L’expérience que j’ai pu faire de Small Axe possède quelque chose du labyrinthe, du chemin à retracer, de l’image sur le bout de la langue. C’est peut-être par erreur, ou par trop grande hâte, que j’ai pu m’égarer dans la série de McQueen, passant d’un film à l’autre sans en suivre l’ordre prescrit, lui-même bien loin d’une chronologie linéaire. L’évocation d’un titre, d’un synopsis, attirait mon attention, me laissait mêler les récits en de nouveaux assemblages. Progressivement, la structure établie par McQueen prenait sens  je pouvais alors m’expliquer comment l’efficacité narrative de Mangrove constituait la parfaite ouverture, de quelle façon Education pouvait si bien conclure le cycle, l’apprentissage de la lecture pour le jeune Kingsley (Kenyah Sandy) s’illustrant comme le miroir de la relecture historique effectuée par la série. Mais je découvrais tout à la fois que mes errances me laissaient sur le qui-vive, désorienté, qu’elles me demandaient de recomposer les liens d’un épisode à l’autre, d’un passé au présent, de l’Histoire au cinéma.

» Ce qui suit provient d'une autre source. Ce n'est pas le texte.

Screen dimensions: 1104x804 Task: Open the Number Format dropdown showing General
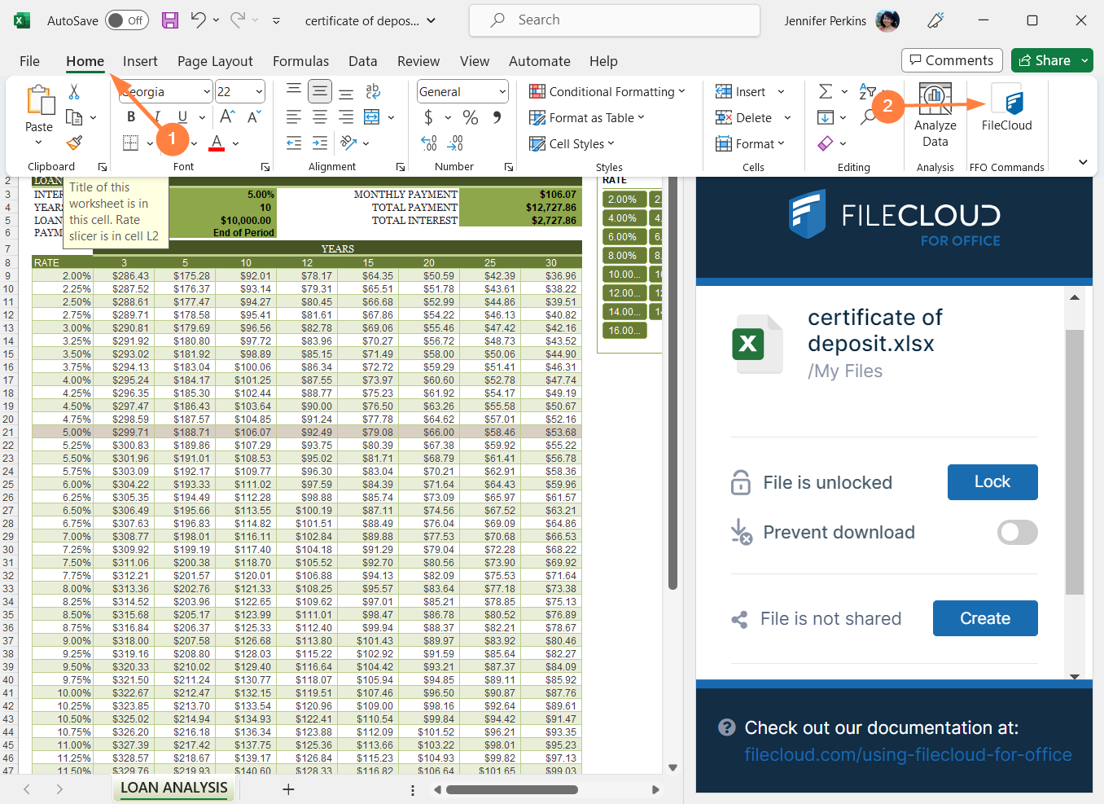click(x=462, y=92)
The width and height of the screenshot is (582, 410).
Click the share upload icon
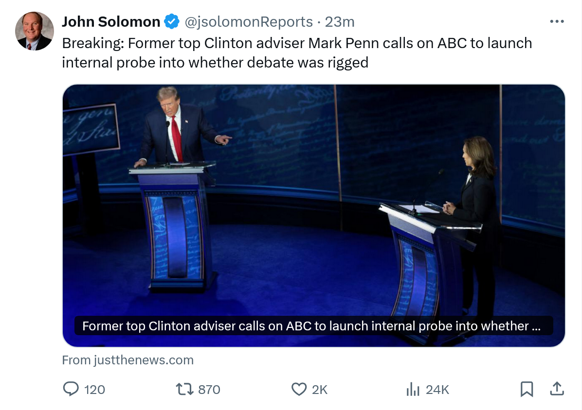557,389
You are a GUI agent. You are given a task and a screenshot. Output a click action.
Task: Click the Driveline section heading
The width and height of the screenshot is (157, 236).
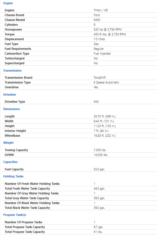pos(10,95)
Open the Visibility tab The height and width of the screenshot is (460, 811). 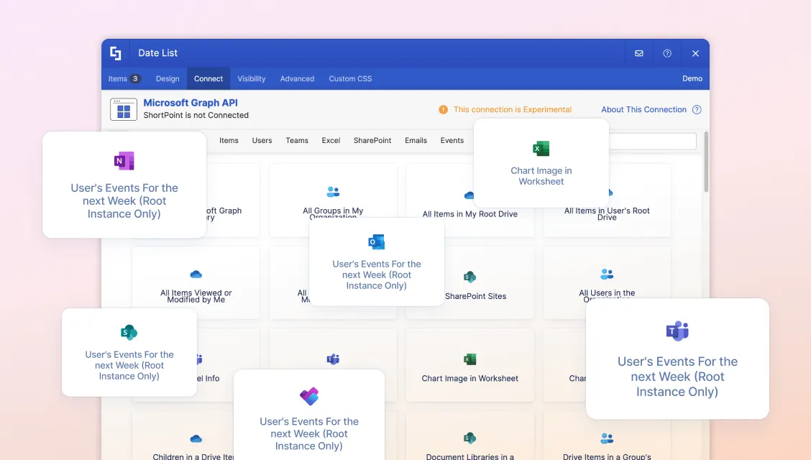[x=251, y=78]
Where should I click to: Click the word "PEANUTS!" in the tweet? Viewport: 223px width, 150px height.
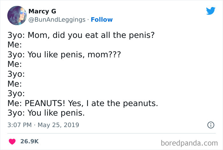point(45,104)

Dans ces moments de vertige, je pouvais observer une scène comme l’entrebâillement d’une autre.

Dans Mangrove, Barbara (Rochenda Sandall), accusée d’incitation à l’émeute, discute avec son avocat tout en marchant dans les rues de Notting Hill, son enfant dans les bras. Elle fait état de sa réticence face à l’idée de participer à une structure juridique qui semble en totale continuité avec le pouvoir policier : « I’m not interested in playing silly games ». Et alors, les mots de Barbara me faisaient l’effet, inévitablement, d’un déjà-vu, et me renvoyaient à la scène somptueuse de Lovers Rock, l’épisode suivant, lorsque résonne dans le salon d’un house party la chanson de Janet Kay, Silly Games. Au moment où cesse la musique, comme pour ne pas interrompre la danse, s’effectue une forme de dilatation du temps.  Tout-e-s poursuivent a cappella, avec abandon jusque dans une interprétation jouissive, joueuse, des tons les plus aigus entonnés par Kay. Mais l’impression que me laissait la chanson d’amour prenait une teinte toute différente alors que je retrouvais les échos de son langage dans le récit de Mangrove. C’est dans ces liens naissants que se trouve la force du projet de McQueen.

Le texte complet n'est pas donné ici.